The FastMCP framework replaces MCP-decorated functions with FunctionTool objects that cannot be called directly from within Python code. To solve this, the codebase uses a pattern where:
1. **Internal functions** (`_parse_document_internal`, `_extract_data_internal`, `_create_parse_job_internal`) contain all the actual API logic
2. **MCP tools** are thin wrappers that just call the internal functions
3. **process_folder** calls the internal functions directly, avoiding FunctionTool issues
### Internal Function List
- `_parse_document_internal()` - Document parsing logic
- `_extract_data_internal()` - Data extraction logic
- `_create_parse_job_internal()` - Job creation logic
### Benefits
- **No code duplication** - Logic exists in one place
- **Testability** - Internal functions can be tested independently
- **Flexibility** - Any function can call internal functions
- **Clean separation** - API logic separated from MCP interface
## Key Insights
1. **Context Window Management**: The server automatically detects large responses and saves them to files, preventing Claude's context window from being overwhelmed.
2. **Progressive Disclosure**: Tools provide summaries and previews before full data, letting users decide what to access.

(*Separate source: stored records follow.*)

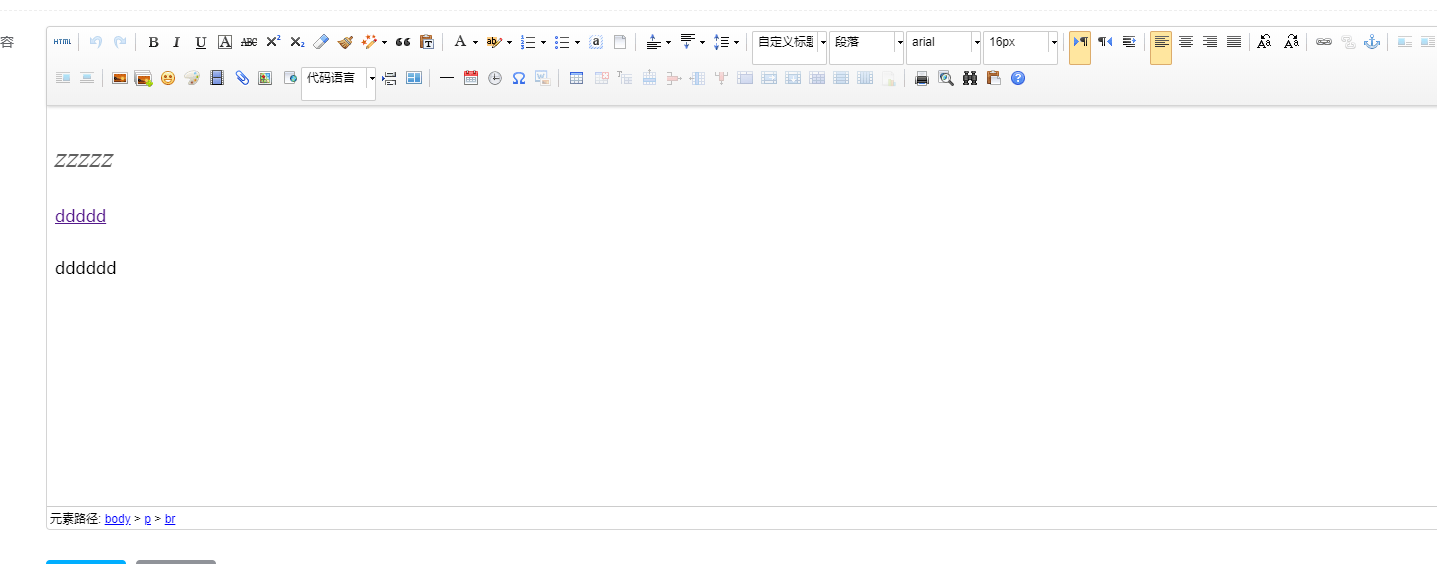
Task: Open search and replace binoculars icon
Action: (x=970, y=78)
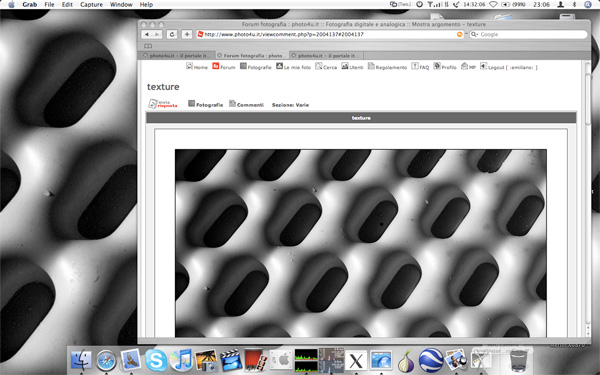600x375 pixels.
Task: Open the Capture menu
Action: [x=91, y=5]
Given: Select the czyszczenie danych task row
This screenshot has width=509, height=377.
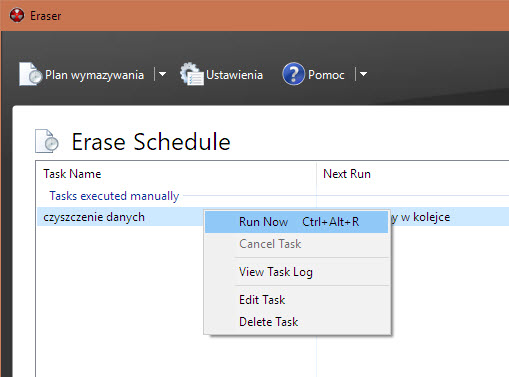Looking at the screenshot, I should (273, 217).
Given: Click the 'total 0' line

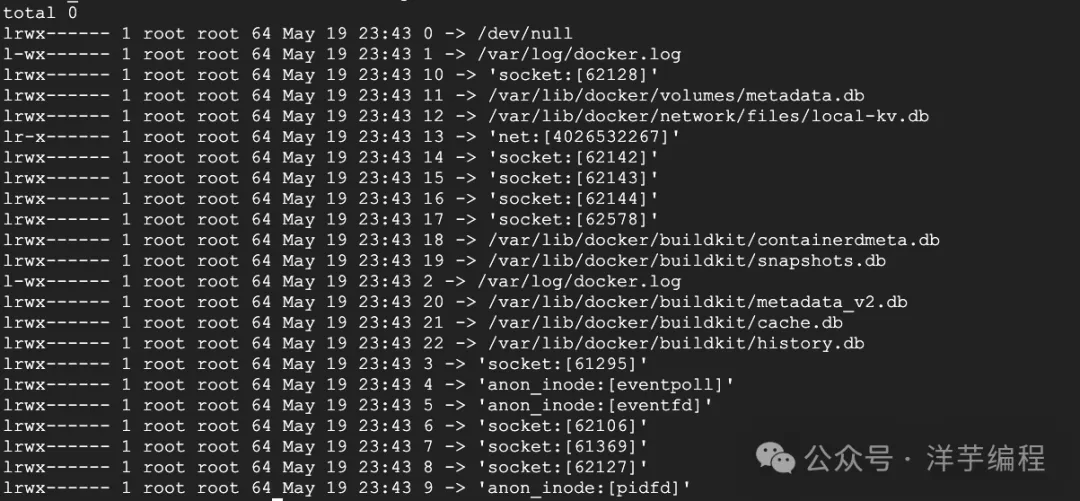Looking at the screenshot, I should pos(39,13).
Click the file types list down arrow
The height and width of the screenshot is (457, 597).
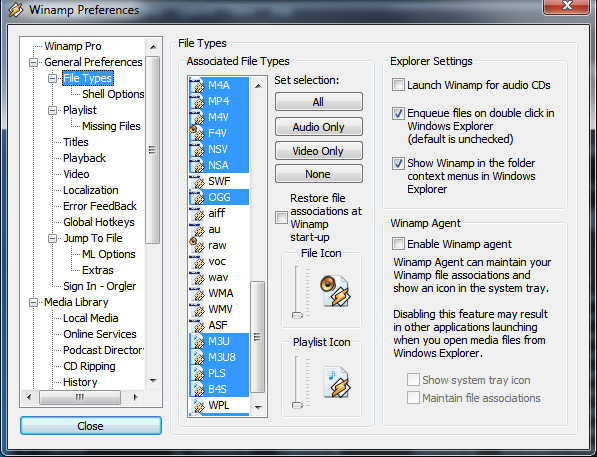pos(258,407)
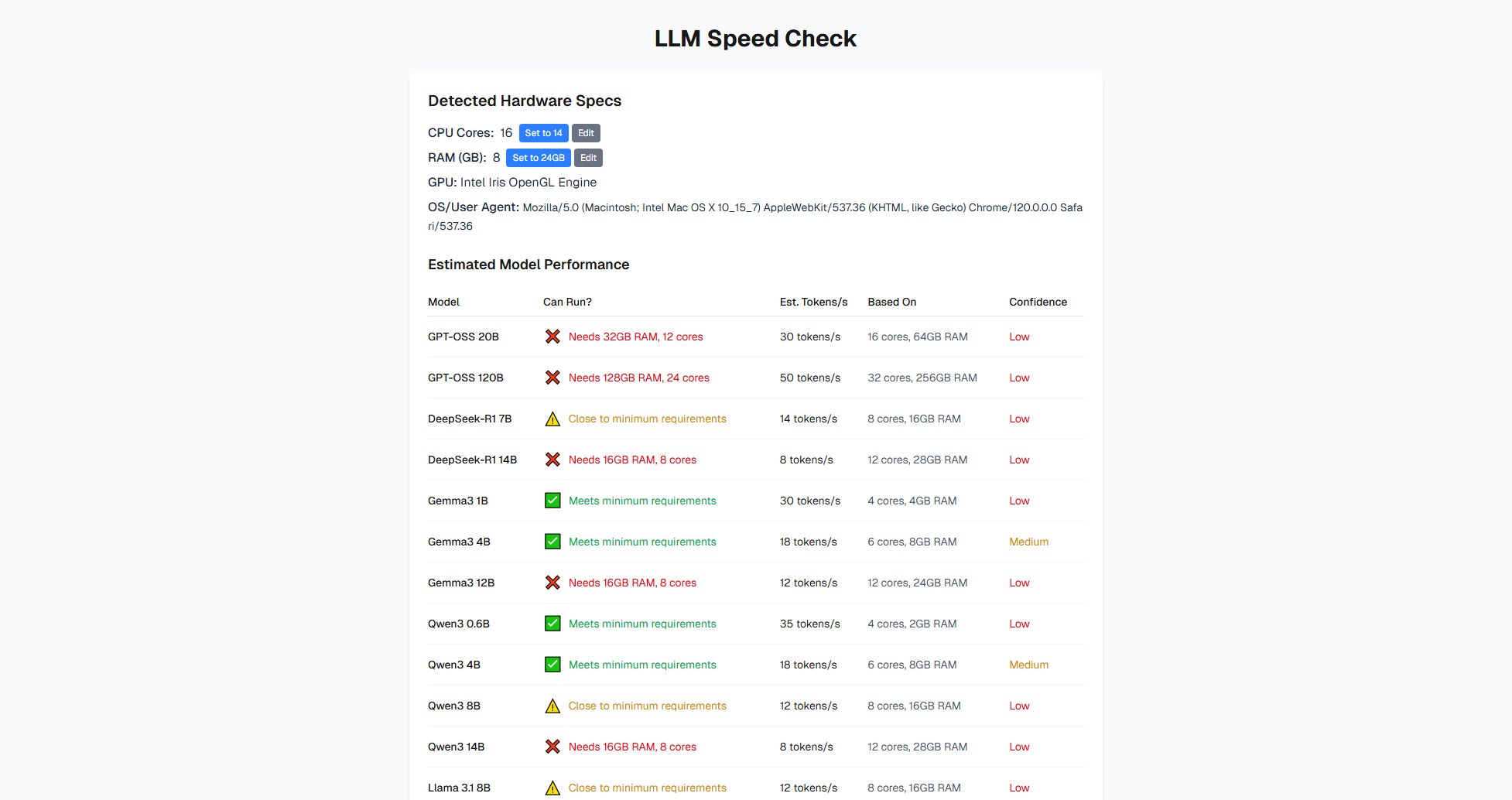Click the LLM Speed Check page title
1512x800 pixels.
pyautogui.click(x=755, y=39)

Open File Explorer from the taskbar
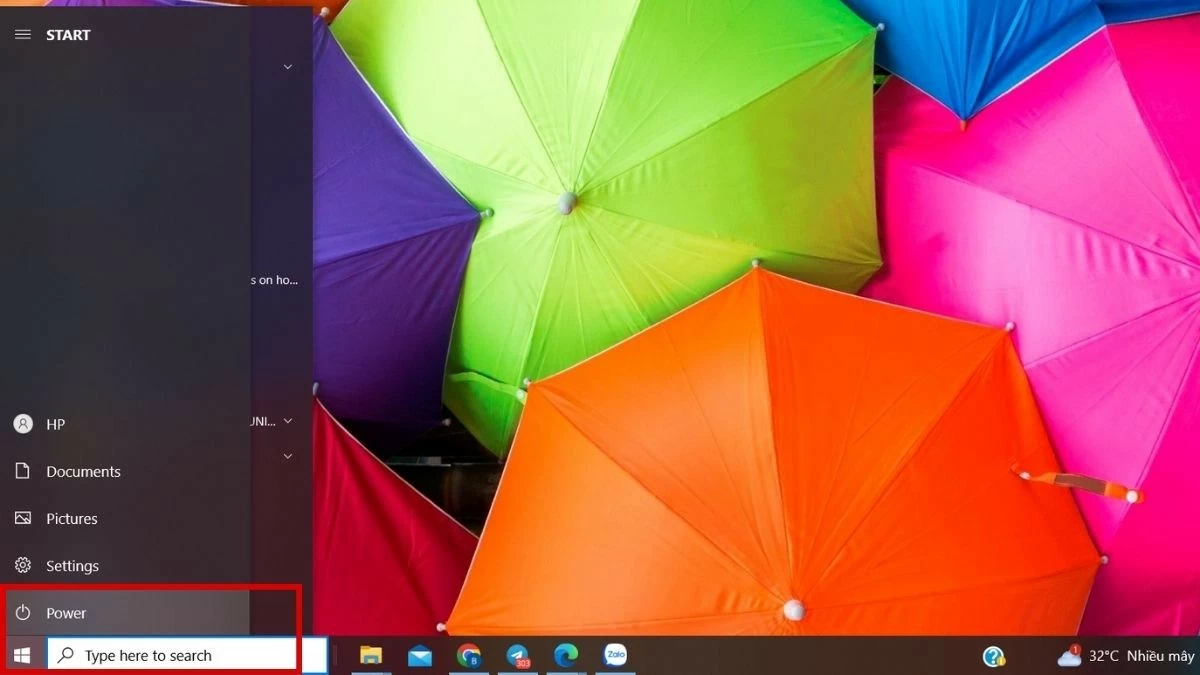click(371, 656)
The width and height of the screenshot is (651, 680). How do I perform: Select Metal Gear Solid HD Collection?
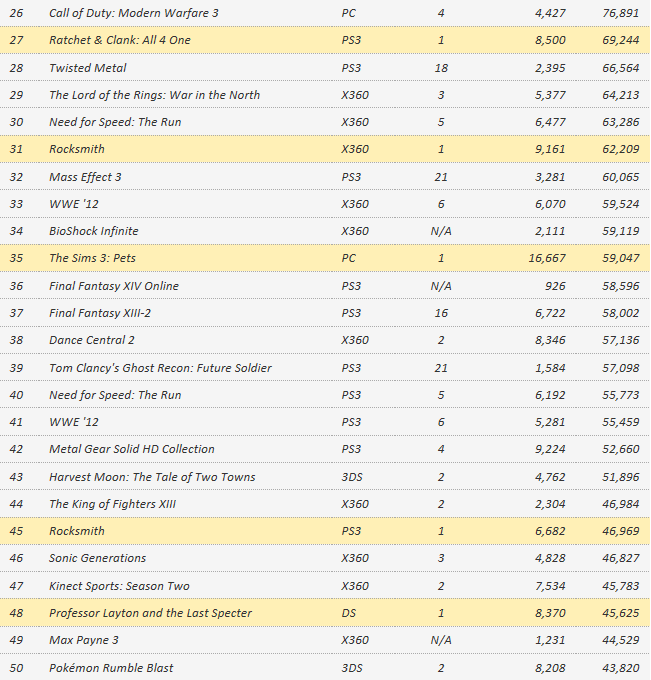point(131,449)
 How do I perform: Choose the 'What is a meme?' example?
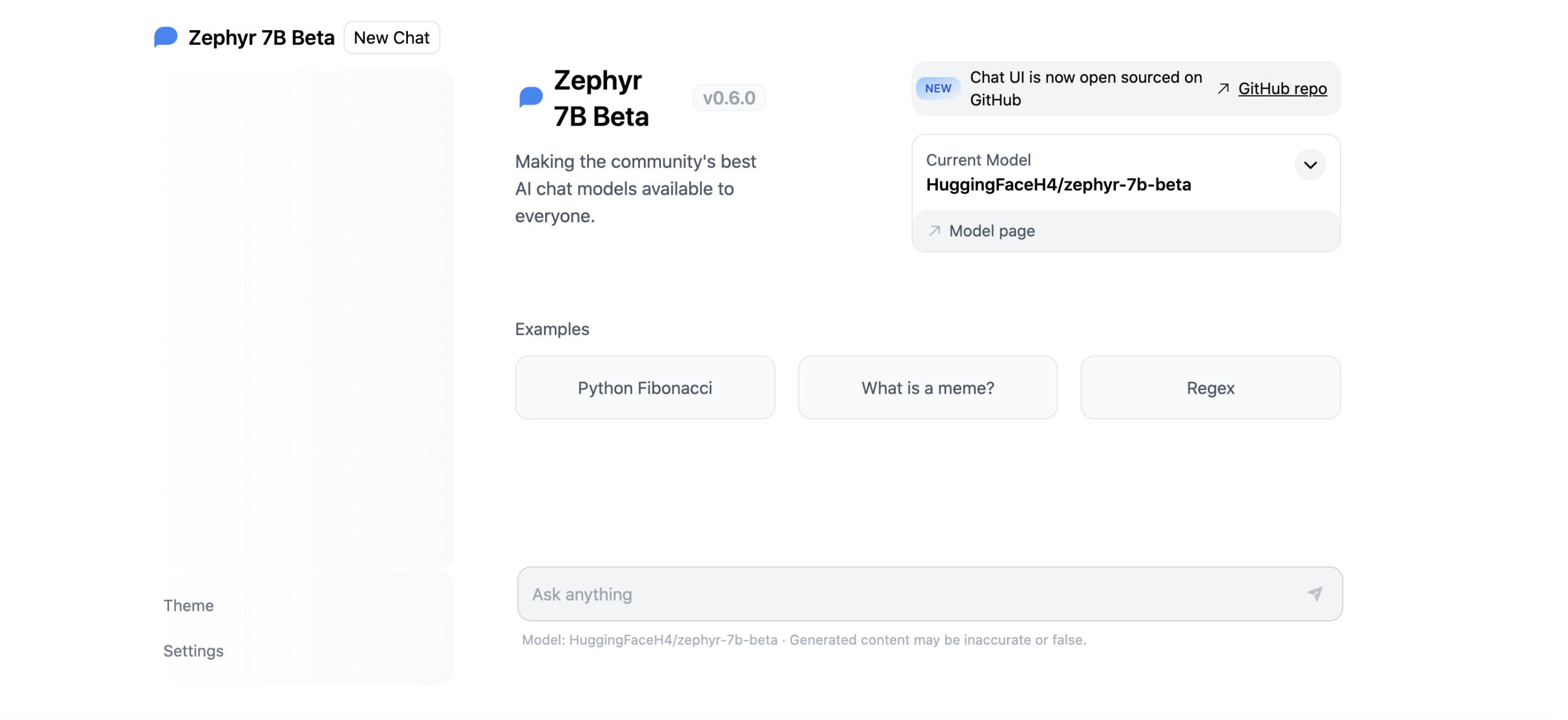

3. **Fail-Safe Design**: When auto-fetch fails, the tool still returns the URL so users can access results manually.
4. **Transparency**: URLs and file paths are printed for visibility, making the process debuggable.
5. **Smart Detection**: The server intelligently detects whether inputs are file paths or content strings, improving usability.
6. **S3 Authentication**: Understanding that pre-signed URLs include auth in the URL itself is crucial for successful downloads.
7. **Internal Functions Pattern**: Solves the FunctionTool wrapper issue by separating API logic from MCP decorators.
This architecture ensures reliable document processing while managing memory efficiently and providing clear feedback throughout the process.